Fighting fire with fire can often be successful. But it’s difficult to win battles for digital dominance with old-fashioned, inefficient, and expensive infrastructure. Particularly when your opponents are already using predictive insights as a basis for data-driven decision making.

Fighting fire with fire can be problematic in other ways too, like when you realize you’ve been sitting on a huge pile of nitrogen-rich fertilizer. Customer data, like fertilizer, can be used to nurture customer relationships and bring them to bloom. And when it is mishandled, it too can explode. Data breaches. GDPR violations. Public fines from regulators. Any such blast can devastate a bank’s cloud and AI initiatives and can reduce its age-old palace of customer trust to a smoldering crater.

Banks are aware of the risks. Information security, compliance and data protection departments are perpetually balancing the forces of change with the growing risks associated with making customer data accessible both across the organization and within multi-party ecosystems. Inevitably, this results in compromise. The bank’s commercial forces are frustrated by the slow pace of change and the imposition of risk-averse limitations that disable their data projects. On the other side, the bank’s guardians of data protection must deal with the uneasy feeling that Pandora’s box has been left ajar. That not all risks have been identified and eliminated, meaning a data related practice considered safe today could still self-detonate tomorrow.

With all this in mind, the news that the industry has an immense appetite to resolve these issues will surprise no-one.

On one side, pressure is mounting to further develop banks’ analytical capabilities and support the global processing of data by migrating more business applications into the cloud. At the same time, the opposing forces of risk mitigation pull just as hard in the other direction; an iron-rod of discipline that stands tall in every process involving the access, utilization, and management of sensitive data, now and in the future.

The good news? These difficult circumstances put banks right at the cutting edge of innovation and in the albeit unfamiliar role of ‘early adopter’.

It is a massive and exciting opportunity for banks to lead.

All around the world, banks are working with startups, academic, and privacy technology providers to bring to maturity emerging technologies that specialize in eliminating privacy related risk while negating the need to place trust in any third party (or parties) accessing and processing their sensitive data.

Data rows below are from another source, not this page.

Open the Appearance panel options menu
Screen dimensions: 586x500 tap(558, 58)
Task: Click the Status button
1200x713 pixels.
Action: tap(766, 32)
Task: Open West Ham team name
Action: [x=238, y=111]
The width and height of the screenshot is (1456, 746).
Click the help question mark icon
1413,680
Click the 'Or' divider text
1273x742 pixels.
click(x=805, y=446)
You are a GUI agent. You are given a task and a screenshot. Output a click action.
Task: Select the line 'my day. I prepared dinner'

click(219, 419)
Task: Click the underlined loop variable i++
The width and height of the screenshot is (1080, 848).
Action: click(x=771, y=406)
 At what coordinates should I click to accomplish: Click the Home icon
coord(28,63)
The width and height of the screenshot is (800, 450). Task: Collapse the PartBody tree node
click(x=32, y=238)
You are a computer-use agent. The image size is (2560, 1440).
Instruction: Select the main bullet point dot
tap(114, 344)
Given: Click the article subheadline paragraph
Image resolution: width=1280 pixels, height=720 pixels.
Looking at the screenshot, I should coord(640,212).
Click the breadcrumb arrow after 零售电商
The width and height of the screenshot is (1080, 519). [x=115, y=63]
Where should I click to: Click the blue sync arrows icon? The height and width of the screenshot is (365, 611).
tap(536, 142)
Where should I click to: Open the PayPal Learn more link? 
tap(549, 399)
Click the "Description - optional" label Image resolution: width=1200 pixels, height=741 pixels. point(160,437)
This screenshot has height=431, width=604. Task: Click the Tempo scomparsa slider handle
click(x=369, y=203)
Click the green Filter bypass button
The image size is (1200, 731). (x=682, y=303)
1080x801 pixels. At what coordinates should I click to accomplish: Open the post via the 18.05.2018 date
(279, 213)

When harnessed correctly, these so-called emerging Privacy Enhancing Technologies (PETs) could allow banks to complete their digital transformation without jeopardizing either the trust of customers or their compliance to regulation. And emerging PETs are not just resolving the challenges ahead. They are enabling banks to gen-up and become specialists, enabling them to expose and mitigate previously unseen privacy risks within their existing processes before they trigger an unwelcome incident or start a chain reaction.

Mobey Forum has recognized early the potential of this new generation of emerging PETs to benefit both its members and the entire financial service industry. Last year it assembled and tasked an AI & Data Privacy Expert Group to dig into the subject, the technologies, and the prevailing strategic options for banks, resulting in the group’s first report, published in June 2021.  It is now working on a mini-series of reports, each exploring a different emerging PET, to prime the market and encourage further investigation.

2022 will be the year in which PETs take flight. In response, Mobey’s AI & Data Privacy Expert Group is beginning with a report mini-series designed to present, in bite-sized chunks, a deeper dive into each PET. Our aim? To help the uninitiated develop a foundational understanding of each emerging technology, which can then support further independent investigation.

This new generation of PETs give banks a second bite of the apple. And this time, they have a real chance to succeed with AI and the cloud, despite the raft of contradictions and constraints that define their circumstances.